Tesla has officially displaced Mercedes-Benz as the third-most-popular luxury automotive brand in the United States, quickly approaching BMW and Lexus, which took first and second place, respectively.
The data comes from Automotive News, which reported the story earlier this week. According to the report, Mercedes-Benz accumulated 213,708 vehicle registrations through Q3 2021, a hefty figure for the German automaker which has been battling supply chain bottlenecks and parts shortages through most of the year. However, other automakers are not immune to the issues as well, and a majority of car companies have been battling with semiconductor and other essential parts shortages for the better part of 2021.
That did not stop a small-but-mighty car company from Silicon Valley from overtaking German giant Mercedes from the third spot on the list. Tesla handily made its way past Mercedes-Benz with 230,855 registrations, becoming the third-best-selling luxury car brand in the routinely touted U.S. sector where luxury vehicles make up about 5% of the market.

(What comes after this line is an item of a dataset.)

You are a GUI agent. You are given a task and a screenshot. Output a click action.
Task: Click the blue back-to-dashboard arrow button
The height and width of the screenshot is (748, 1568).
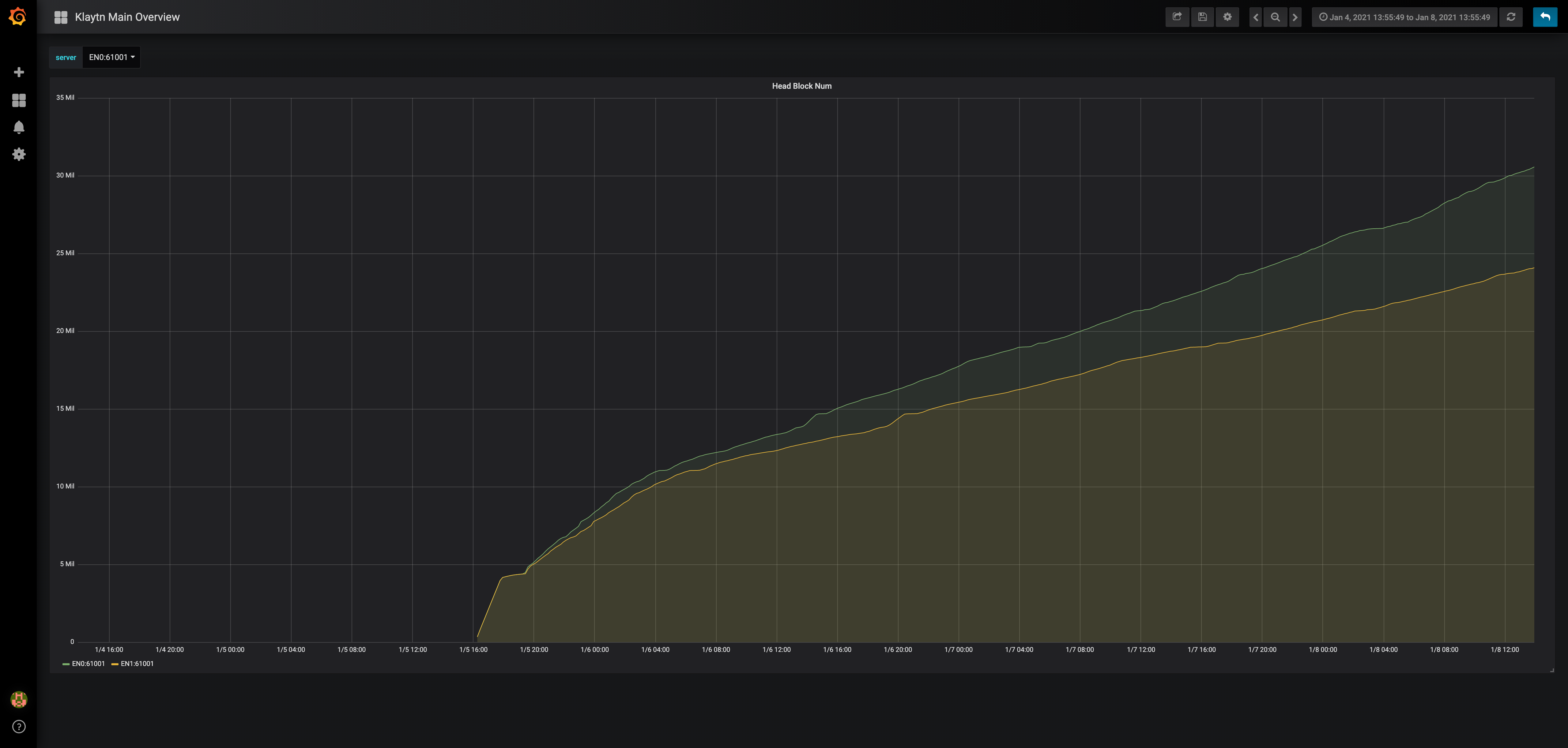1545,17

Tesla is not far off of other high-end brands, as leaders BMW and Lexus held leads over the electric car company but not by many vehicles. BMW reached 259,237 registrations to take first prize, while Japanese Lexus came in second with 245,864 units.
Tesla very well may take over the top spot in the luxury sector by the end of the year. The company’s increasingly active production lines at the Fremont facility where its U.S. cars are built, along with the ongoing construction and imminent arrival of Gigafactory Texas manufacturing lines are both indicative of a scrappy and hungry car company that is preparing for an influx of customer orders for the next several years.
Many of Tesla’s U.S. vehicles are sold out for 2021, and delivery times are indicating to customers that they may be waiting for several months in 2022 to receive their vehicles. While the new Tesla factory located just outside of Austin is expected to begin production in limited volumes by the end of the year, executives are looking toward 2022. Tesla CFO Zachary Kirkhorn said during the company’s Q3 2021 Earnings Call that “we [Tesla] should not expect for us to deliver cars by the end of 2021 from these factories [Texas and Berlin] even if we do produce them — so homologation, regulatory reasons.”
However, it is not all bad for Tesla, even if Giga Texas does not begin shipping cars to patiently-waiting customers by the end of 2021. With increased production capacity and industry-leading gross margins, Tesla is making money hand over fist while balancing an evergrowing production sheet that continues to show the arrival of the electric revolution is upon the U.S. automotive sector.